我有以下代码来提取mac的最新MS office版本:
import urllib2
from bs4 import BeautifulSoup
quote_page = 'https://support.office.com/en-us/article/Update-history-
for-Office-2016-for-Mac-700cab62-0d67-4f23-947b-3686cb1a8eb7#bkmk_current'
page = urllib2.urlopen(quote_page)
soup = BeautifulSoup(page, 'html.parser')

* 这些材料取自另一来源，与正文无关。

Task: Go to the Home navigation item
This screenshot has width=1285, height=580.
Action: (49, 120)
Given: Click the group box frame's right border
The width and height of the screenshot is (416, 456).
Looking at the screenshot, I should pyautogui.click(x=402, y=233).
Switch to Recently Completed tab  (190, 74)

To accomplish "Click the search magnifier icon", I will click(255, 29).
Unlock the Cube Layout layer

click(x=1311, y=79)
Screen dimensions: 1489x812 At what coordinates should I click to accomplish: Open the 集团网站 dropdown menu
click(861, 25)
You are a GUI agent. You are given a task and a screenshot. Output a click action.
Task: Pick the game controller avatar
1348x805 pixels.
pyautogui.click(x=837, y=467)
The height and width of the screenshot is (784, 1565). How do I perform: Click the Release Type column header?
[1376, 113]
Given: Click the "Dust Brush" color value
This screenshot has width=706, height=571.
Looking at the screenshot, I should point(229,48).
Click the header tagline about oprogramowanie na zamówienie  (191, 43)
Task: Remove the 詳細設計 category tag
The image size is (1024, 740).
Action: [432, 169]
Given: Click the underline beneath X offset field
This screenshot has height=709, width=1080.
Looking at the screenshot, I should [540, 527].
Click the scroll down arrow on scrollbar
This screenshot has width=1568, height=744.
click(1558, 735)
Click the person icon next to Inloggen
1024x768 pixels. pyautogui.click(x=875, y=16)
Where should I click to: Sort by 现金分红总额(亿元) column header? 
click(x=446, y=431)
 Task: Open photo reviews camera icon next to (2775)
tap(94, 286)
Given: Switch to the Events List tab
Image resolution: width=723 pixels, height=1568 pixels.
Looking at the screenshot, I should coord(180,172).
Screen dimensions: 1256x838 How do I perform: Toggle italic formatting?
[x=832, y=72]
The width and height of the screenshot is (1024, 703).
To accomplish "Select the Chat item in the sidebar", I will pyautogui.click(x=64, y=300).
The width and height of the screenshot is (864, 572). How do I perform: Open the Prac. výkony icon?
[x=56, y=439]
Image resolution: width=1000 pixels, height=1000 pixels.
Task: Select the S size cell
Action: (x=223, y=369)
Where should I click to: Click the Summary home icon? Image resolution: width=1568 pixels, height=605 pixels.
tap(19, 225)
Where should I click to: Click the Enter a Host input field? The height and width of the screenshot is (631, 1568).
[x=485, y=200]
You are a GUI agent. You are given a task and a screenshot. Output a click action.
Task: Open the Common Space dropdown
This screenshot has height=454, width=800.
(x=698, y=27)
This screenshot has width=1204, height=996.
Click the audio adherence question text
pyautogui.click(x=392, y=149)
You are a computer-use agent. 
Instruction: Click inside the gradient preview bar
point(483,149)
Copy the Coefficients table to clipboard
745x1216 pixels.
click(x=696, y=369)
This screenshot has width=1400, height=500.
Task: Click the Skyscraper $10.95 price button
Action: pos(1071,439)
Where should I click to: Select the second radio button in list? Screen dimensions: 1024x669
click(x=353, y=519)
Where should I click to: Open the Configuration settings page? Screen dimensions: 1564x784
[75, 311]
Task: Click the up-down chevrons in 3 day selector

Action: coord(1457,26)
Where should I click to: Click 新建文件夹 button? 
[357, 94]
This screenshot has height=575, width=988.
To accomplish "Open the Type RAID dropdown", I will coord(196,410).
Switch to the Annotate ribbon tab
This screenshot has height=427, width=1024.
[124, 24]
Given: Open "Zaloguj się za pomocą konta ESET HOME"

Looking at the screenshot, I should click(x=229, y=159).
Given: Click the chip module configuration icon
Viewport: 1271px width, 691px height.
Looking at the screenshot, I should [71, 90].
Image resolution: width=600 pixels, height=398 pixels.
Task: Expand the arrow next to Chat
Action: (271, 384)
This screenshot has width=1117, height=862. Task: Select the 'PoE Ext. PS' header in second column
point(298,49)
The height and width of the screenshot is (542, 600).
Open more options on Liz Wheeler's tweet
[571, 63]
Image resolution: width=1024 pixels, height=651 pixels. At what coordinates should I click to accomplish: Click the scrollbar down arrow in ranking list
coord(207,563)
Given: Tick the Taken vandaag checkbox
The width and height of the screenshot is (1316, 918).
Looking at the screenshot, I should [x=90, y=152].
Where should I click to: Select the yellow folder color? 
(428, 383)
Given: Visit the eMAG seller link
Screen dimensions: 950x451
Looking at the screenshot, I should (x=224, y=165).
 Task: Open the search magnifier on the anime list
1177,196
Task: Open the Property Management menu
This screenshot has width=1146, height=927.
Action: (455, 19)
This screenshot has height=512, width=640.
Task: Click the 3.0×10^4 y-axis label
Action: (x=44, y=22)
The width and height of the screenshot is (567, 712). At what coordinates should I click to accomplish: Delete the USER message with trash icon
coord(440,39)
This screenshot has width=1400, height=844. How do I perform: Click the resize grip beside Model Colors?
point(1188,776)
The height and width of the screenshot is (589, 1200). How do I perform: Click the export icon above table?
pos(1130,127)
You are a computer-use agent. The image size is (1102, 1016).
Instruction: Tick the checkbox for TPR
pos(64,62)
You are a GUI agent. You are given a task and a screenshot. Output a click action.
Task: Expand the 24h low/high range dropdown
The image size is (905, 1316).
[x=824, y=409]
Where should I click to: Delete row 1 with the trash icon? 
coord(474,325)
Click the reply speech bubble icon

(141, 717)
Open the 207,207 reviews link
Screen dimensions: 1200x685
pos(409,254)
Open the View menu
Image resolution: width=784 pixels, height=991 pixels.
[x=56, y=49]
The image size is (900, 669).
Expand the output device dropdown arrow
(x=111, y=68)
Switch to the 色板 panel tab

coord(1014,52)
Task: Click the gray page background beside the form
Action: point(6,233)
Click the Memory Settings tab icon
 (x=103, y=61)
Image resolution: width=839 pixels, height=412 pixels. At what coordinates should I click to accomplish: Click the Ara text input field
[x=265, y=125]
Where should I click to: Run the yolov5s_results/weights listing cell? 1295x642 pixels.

name_box = soup.find('p', attrs={'class': 'x-hidden-focus'})
print name_box
我试图抓取Office 2016 for Mac(所有应用程序)
15.39.0
我输出的是无。
任何帮助表示赞赏。谢谢。
答案 0 :(得分:0)
这是有效的,解释在评论中给出。
import requests
import bs4
url = 'https://support.office.com/en-us/article/Update-history-for-Office-2016-for-Mac-700cab62-0d67-4f23-947b-3686cb1a8eb7#bkmk_current'
table_id = 'tblID0EAGAAA'
resp= requests.get(url)
soup = bs4.BeautifulSoup(resp.text, 'lxml')
# find table that contains data of interest
table = soup.find('table', {'id' : table_id})
# get the second row in that table
second_row = table.findAll('tr')[1]
# get the second column in that row
second_column = second_row.findAll('td')[1]
# get the content in this cell
version = second_column.find('p').text
print(version)
答案 1 :(得分:0)
不依赖于table id
的解决方案(每次发布后都可以更改)或行的排序:
from bs4 import BeautifulSoup
import requests
import re
page = requests.get('https://support.office.com/en-us/article/Update-history-or-Office-2016-for-Mac-700cab62-0d67-4f23-947b-3686cb1a8eb7#bkmk_current')
pattern = re.compile(r'^Office.+Mac.*')
version = BeautifulSoup(page.content, 'html.parser') \
.select_one('section.ocpSection table tbody') \
.find('p', text=pattern) \
.parent \
.find_next_sibling('td') \
.select_one('p') \
.text
print(version)